We receive many questions about “what is the best chart for this situation” or “what colour should I use for emphasis”. These questions are usually attacking the problem from the wrong angle. The one question you need to ask before anything else is “who is this visualization going to be seen by and how?” Is it in a boardroom on a printed sheet or across a trading floor on a plasma screen. Are the consumers domain experts?
This example features data about an investment bank’s operations processing, the audience being the clients of the Operations department.

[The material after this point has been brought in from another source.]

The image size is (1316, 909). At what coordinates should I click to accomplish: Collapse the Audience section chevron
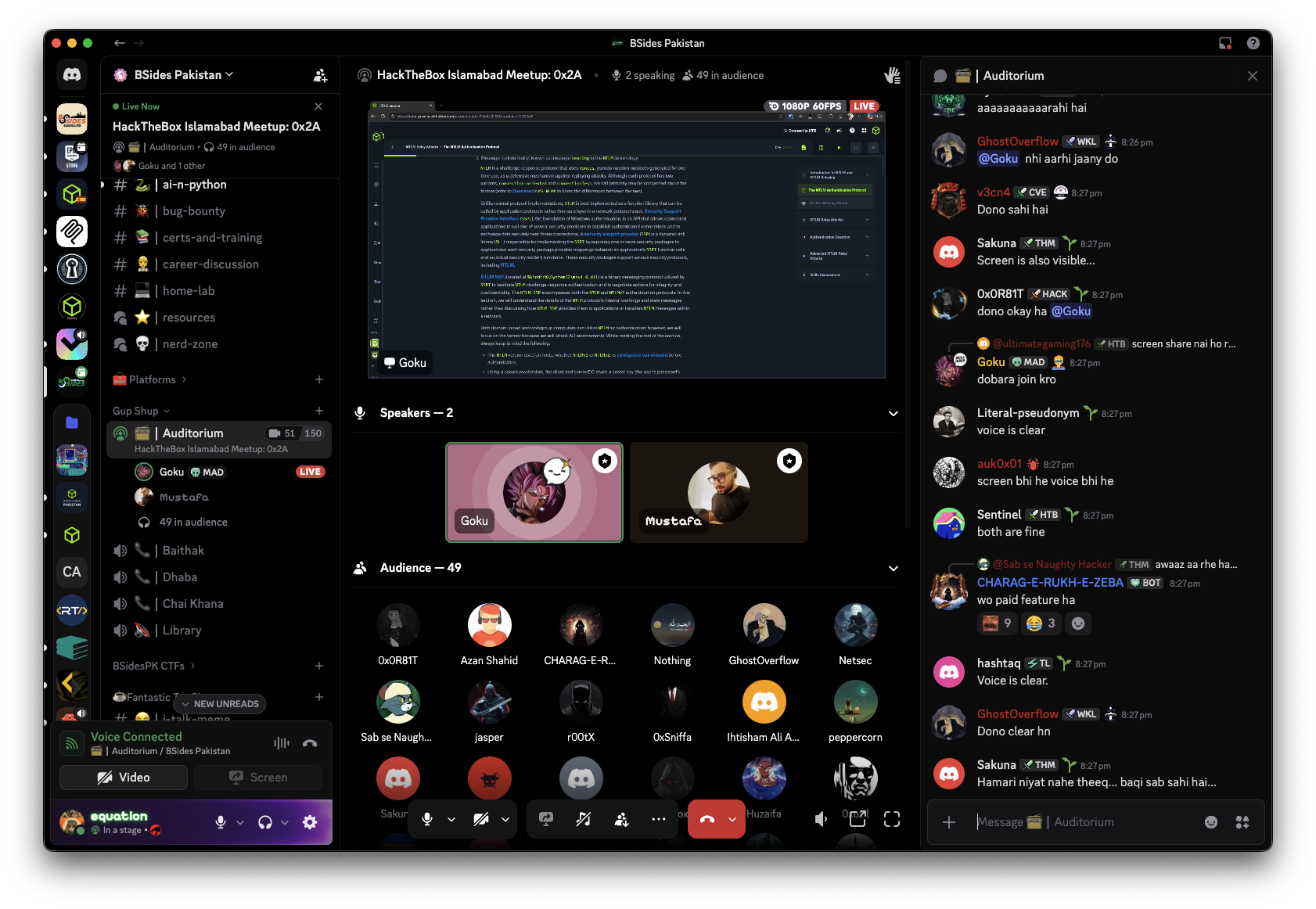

Initially the project started out as simply trying to record what operational problems were encountered on a daily basis across different product lines. A reporting system was built and various generic reports produced:
Unfortunately the reports either didn’t contain data at a granular enough level or it was difficult for the product managers to see where the issues were occurring and what the trends were. In reality the report showed what the major problems had been – unfortunately this was already known, as when something major goes wrong you remember getting shouted at!
What was requested
The client wanted a report that showed where the problems were occurring across business lines (rather than operational units) and how they were doing historically in a single page that could be included in a weekly MIS pack (they currently had four pages per product line (8) so a total of 32 pages. As a first pass they simply wanted an Excel worksheet they could update manually:
We felt this solution lacked clarity and it was very difficult to spot trends across products.
What we proposed
We designed a solution using MicroCharts to allow small multiples of charts to show a variety of views:
This solution allowed the user to view the data simply as a cumulative set of data by Product (top line) or by Root Cause (vertically) and then look deeper into historical trends in the centre of the chart. For example, its fairly easy to see spikes in the Root Cause data historically and see that the overall trend has improved over time. By ranking the Products and Root Causes you immediately give some sense of scale to the data. For example you can see that there are many more Application failures than any other type of problem, but the majority of root causes are otherwise fairly evenly distributed.
One other point worth noting was that the original colour scheme was much more muted, but the client got very upset that it looked like a competitor’s corporate colour and wanted it to be “louder”.
What was the user reaction…
Ecstatic, 1 page replaced 34 and they could see at a glance how the entire (large) organisation was working but also quickly find out detail for a particular area and identify trends.